[Provided records — start]

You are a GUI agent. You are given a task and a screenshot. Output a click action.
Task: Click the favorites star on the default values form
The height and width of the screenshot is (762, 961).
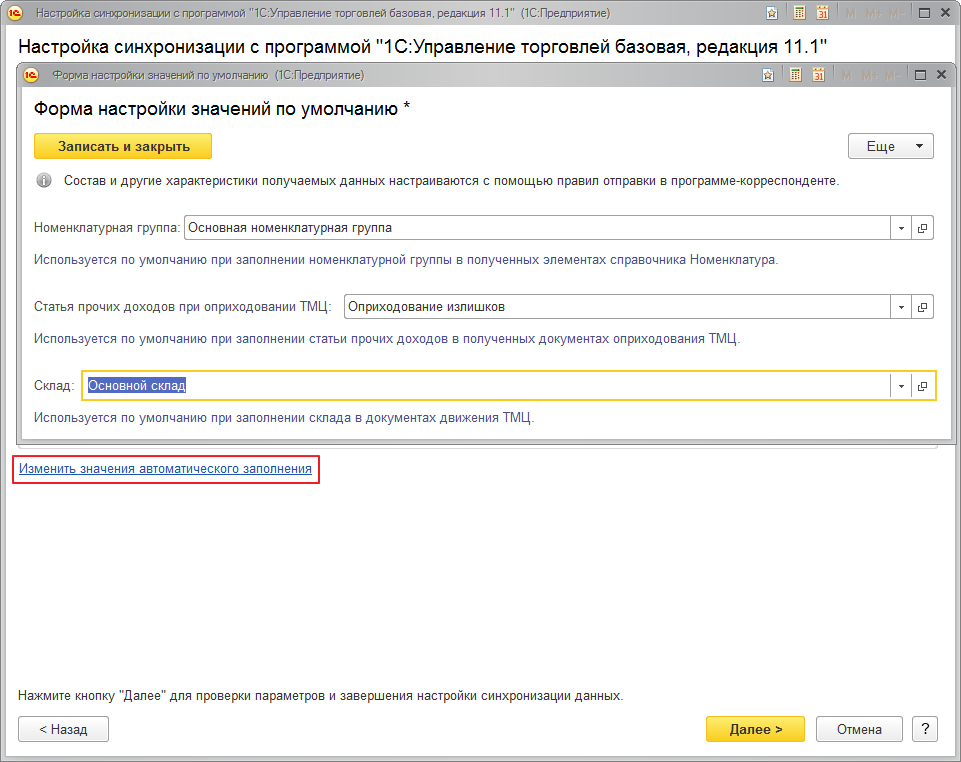[767, 74]
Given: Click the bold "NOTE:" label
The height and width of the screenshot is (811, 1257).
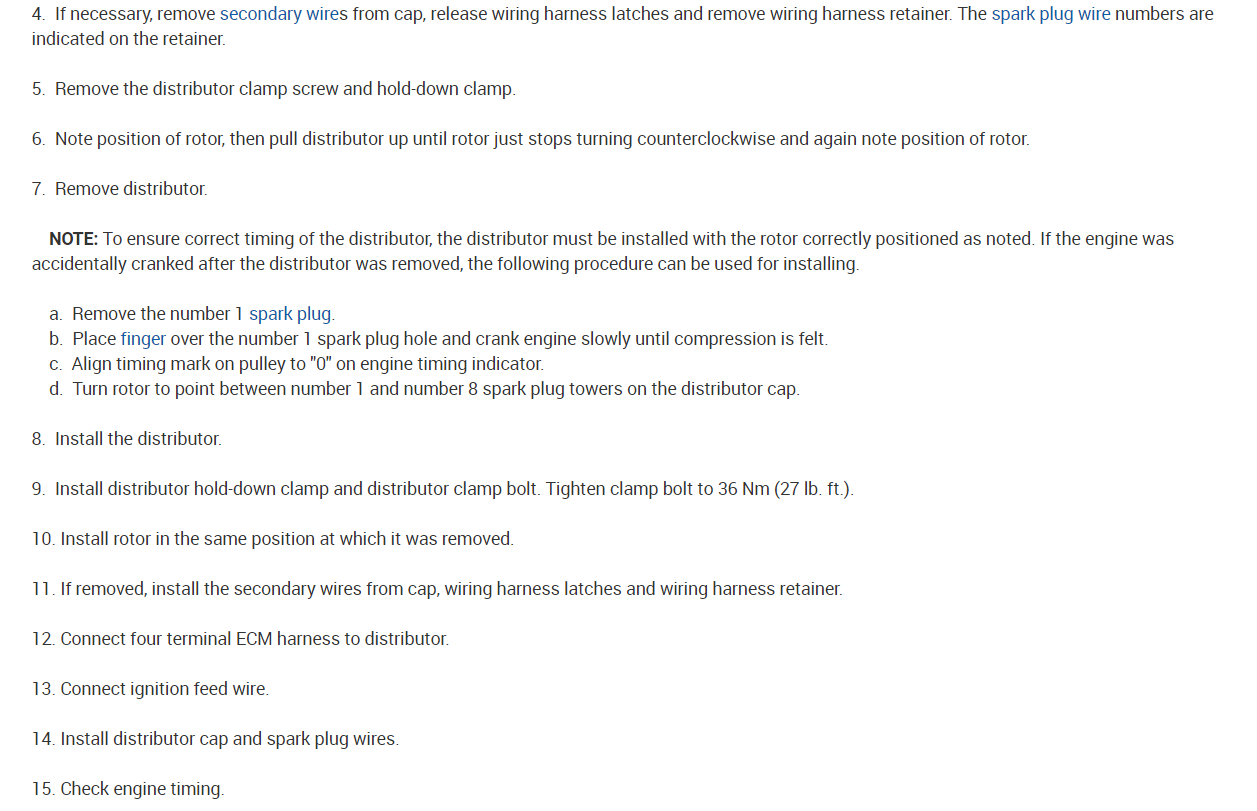Looking at the screenshot, I should pos(73,239).
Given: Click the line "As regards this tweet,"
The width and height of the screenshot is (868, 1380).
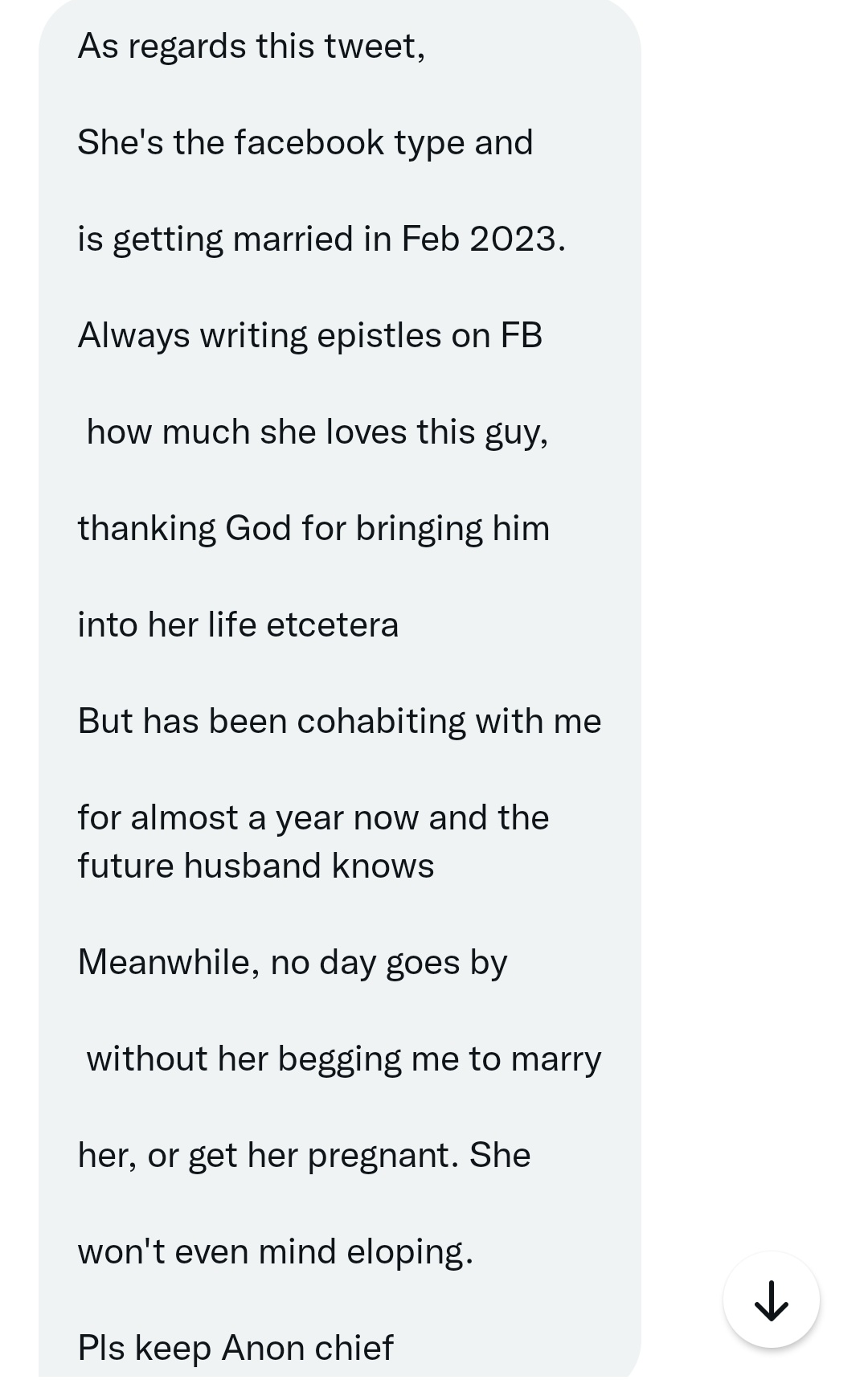Looking at the screenshot, I should [252, 47].
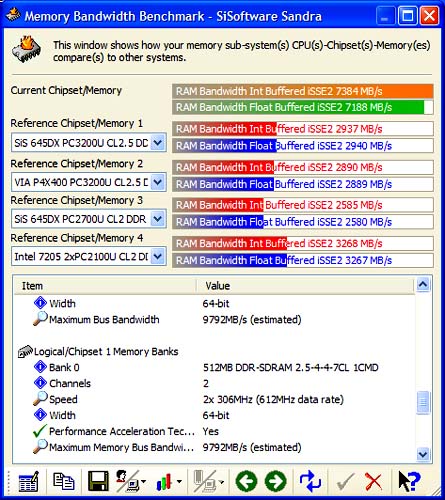This screenshot has height=500, width=445.
Task: Click the What's This help cursor icon
Action: click(x=409, y=481)
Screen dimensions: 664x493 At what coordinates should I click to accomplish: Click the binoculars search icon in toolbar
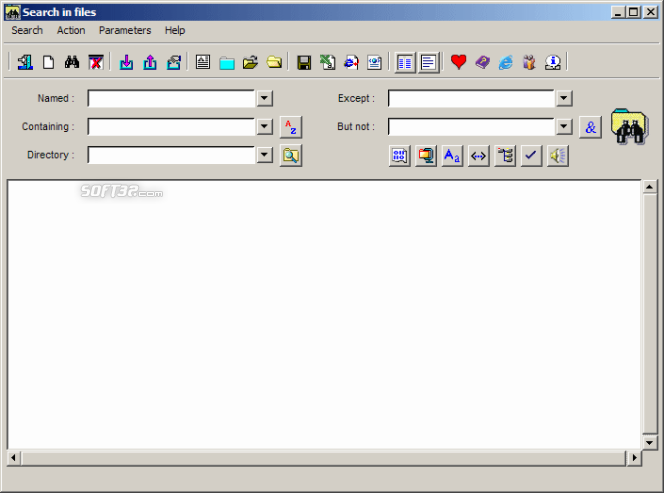click(72, 62)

[Provided records — finish]

> **Directions**:
Here the job is to print all the entries above exactly, minus the images.

> **Solution to the problem**:
You are a GUI agent. You are given a task and a screenshot. Output a click action.
Task: Click the favorites star on the default values form
The height and width of the screenshot is (762, 961).
[767, 74]
Given: Click the bold "NOTE:" label
The height and width of the screenshot is (811, 1257).
Looking at the screenshot, I should pos(73,239).
Given: Click the line "As regards this tweet,"
The width and height of the screenshot is (868, 1380).
Looking at the screenshot, I should [252, 47].
This screenshot has height=500, width=445.
Task: Click the What's This help cursor icon
Action: click(x=409, y=481)
Screen dimensions: 664x493 At what coordinates should I click to accomplish: Click the binoculars search icon in toolbar
click(72, 62)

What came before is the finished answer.